[Dataset entries]
=== Begin Enclosure ===

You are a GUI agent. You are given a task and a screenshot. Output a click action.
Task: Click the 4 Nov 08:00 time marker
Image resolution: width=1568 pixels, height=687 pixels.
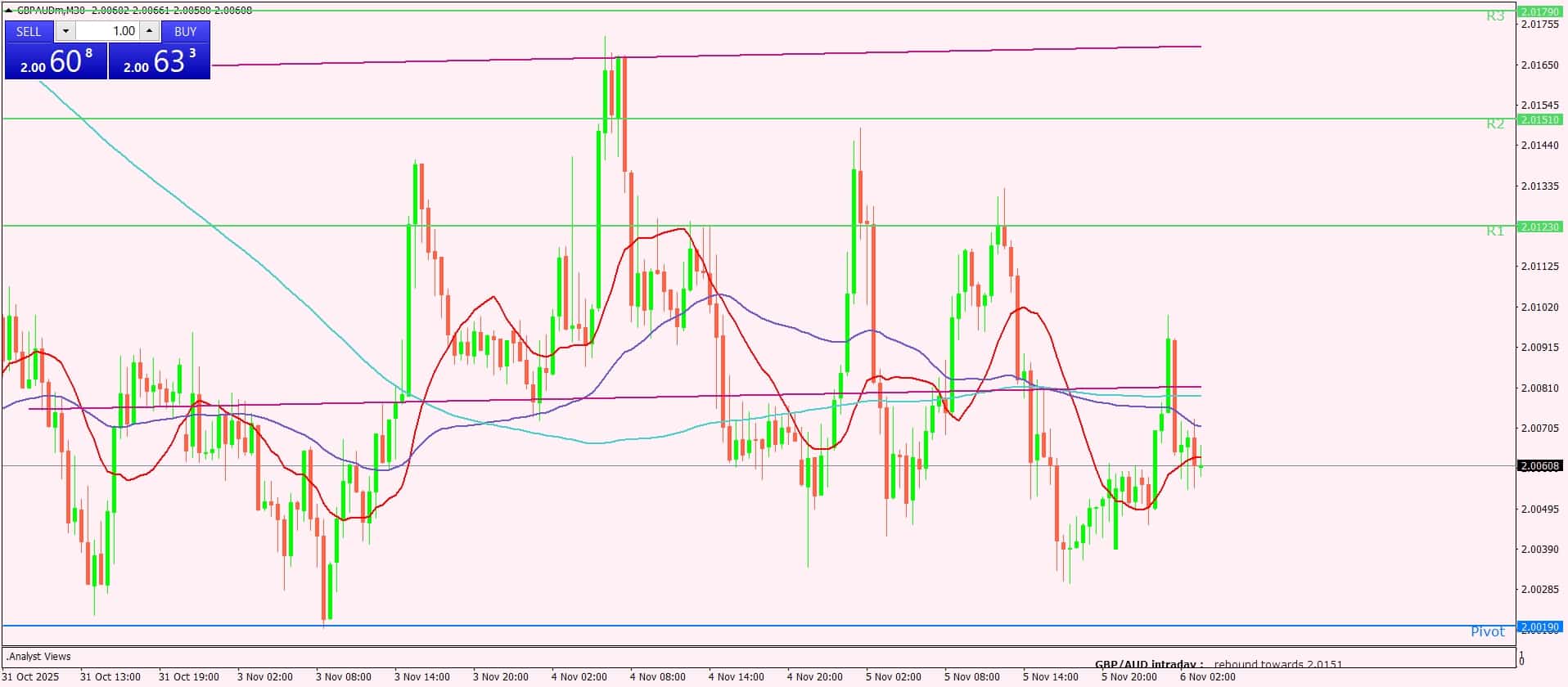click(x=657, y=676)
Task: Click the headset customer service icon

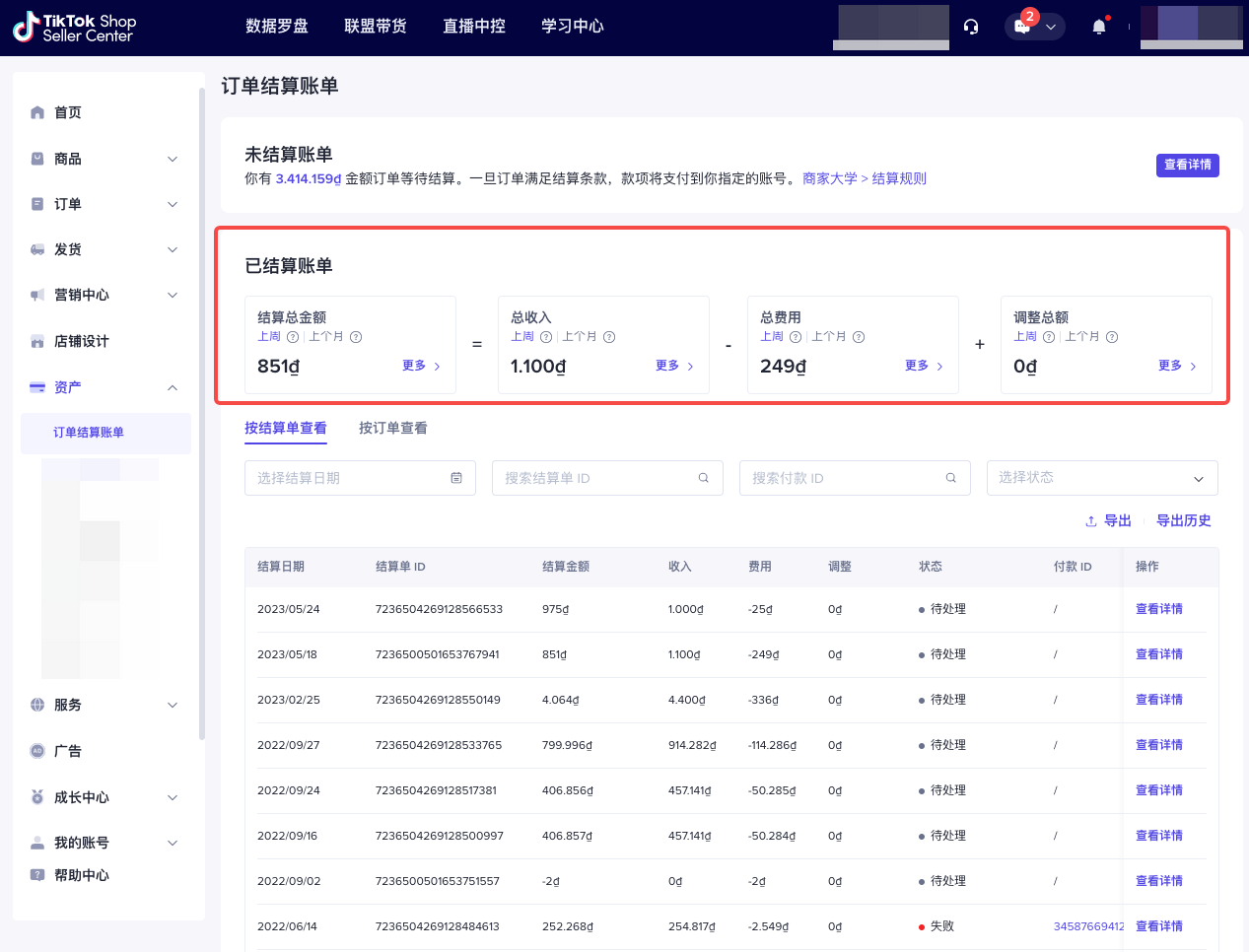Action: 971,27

=== End Enclosure ===

Task details
Please write out every record above exactly, but leave the pictures out.

Answer section
You are a GUI agent. You are given a task and a screenshot. Output a click action.
Task: Click the 4 Nov 08:00 time marker
Image resolution: width=1568 pixels, height=687 pixels.
click(x=657, y=676)
Task: Click the headset customer service icon

Action: 971,27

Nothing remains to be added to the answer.